There are things I cannot overstate. One of these statements, is the fact that I consider myself a fairly transparent fan of the Transformers franchise.
I’m an 80’s kid. It’s deep in my blood.
So I figured that the converting robots would make their way to Fortnite eventually – with my expectations specifically calibrated by their spectacular Marvel-flavoured content from seasons past.
Try and understand my shock and surprise when the triumphant debut of Optimus Prime turns out to be a basic-ass skin. Not to mention, a manlet.
Of course, I understand that implementing a giant transforming robot would come with challenges. The guy is nearly 7 meters tall for one thing – another blatantly obvious mechanical elephant in the room is the expectation of the dude turning into a freaking truck at a moments notice; an iconic move of Prime, right up there with heroically sacrificing himself.
These aren’t simple to solve – but then you take into account the madcap history of shit that has been implemented into Fortnite, like players getting to take control of the Marvel villain Thanos during a match. The sheer scope of features that have been introduced to capture the fantasy of certain franchises has been astounding, so I guess my entitled little ass is just a bit bummed out that my cybertronic dad-figure is …just a bloke. A skin.
And being a skin means ol’ mate is going to do a bunch of rote Fortnite actions that are as normal as breathing. Most of these are straightforward, like bunny hopping and blasting fools before hitting the griddy.
But jumping into a car? Riding a motorcycle? Cursed.
I know I will not be able to resist checking out footage of people roaming the jungle landscape of the Fortnite Wilds update – but I do so knowing that my misbegotten eyeballs will eventually witness something that doesn’t agree with my mind.
Sooner or later, Optimus Prime will rock up to a vehicle – open the goddamn door, and climb inside.

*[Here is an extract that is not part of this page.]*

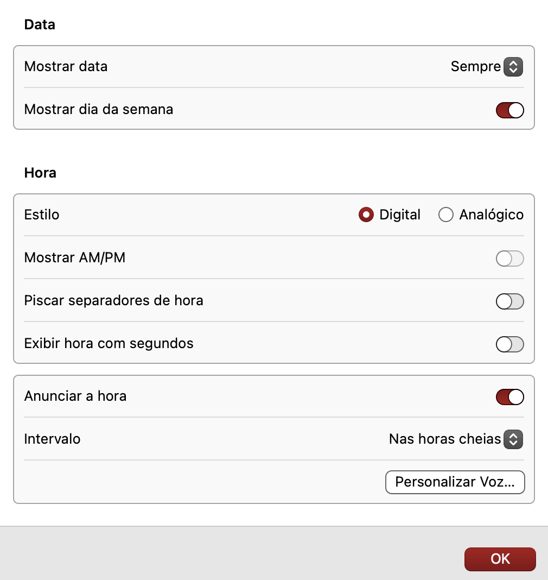
Task: Click the Estilo row label
Action: pyautogui.click(x=42, y=215)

Does this seem like something worth stressing about? To the casual observer, sure, maybe not. But from the position of anyone who has a deep connection to a beloved character, you accept a stringent amount of DO’S and DO NOT’S that define them. Like, do we enjoy seeing Batman use a gun? Nah dude, that just ain’t it. What about the Joker frowning? CURSED, I say.
And I absolutely feel the same way about robotic truck man jumping into a sedan and plowing through people. It heebies my jeebies. It’d be akin to the weirdness of watching Superman casually jog about shooting folks instead of heroically flying through the air.
At least Supes had a full-blown set of event objectives to unlock him.
It is what it is.
Now I get to sit and stew about how the Transforming robots of my childhood COULD have been implemented. There are vehicles in the game! What if some of them were robots in disguise! Imagine jumping into a car and it eventually curses you out, turfs you on the street and reveals it was a goddamn Decepticon.
Maybe Optimus would be a unique truck on the map, and the first person to find him could befriend him and take control of a proper big honkin’ rig of a robot?
Aw man. Now I am just making myself sad.
Either way, Optimus Prime is now in Fortnite. And it is safe to assume that further friends and foes will make their way onto the battle bus soon enough.
You will find me here, lamenting what could have been – while also constantly refreshing YouTube for the inevitable ‘ALL DANCE EMOTES ON OPTIMUS PRIME SKIN’ Fortnite video.
Because we all know it’s coming, and I need to somehow summon the personal faculties to process it when it arrives.
How do you feel about Optimus Prime in Fortnite? Do you care even half as much as I do? Let us know in the comments or on social media.
Edit: And I apologise for using the word manlet.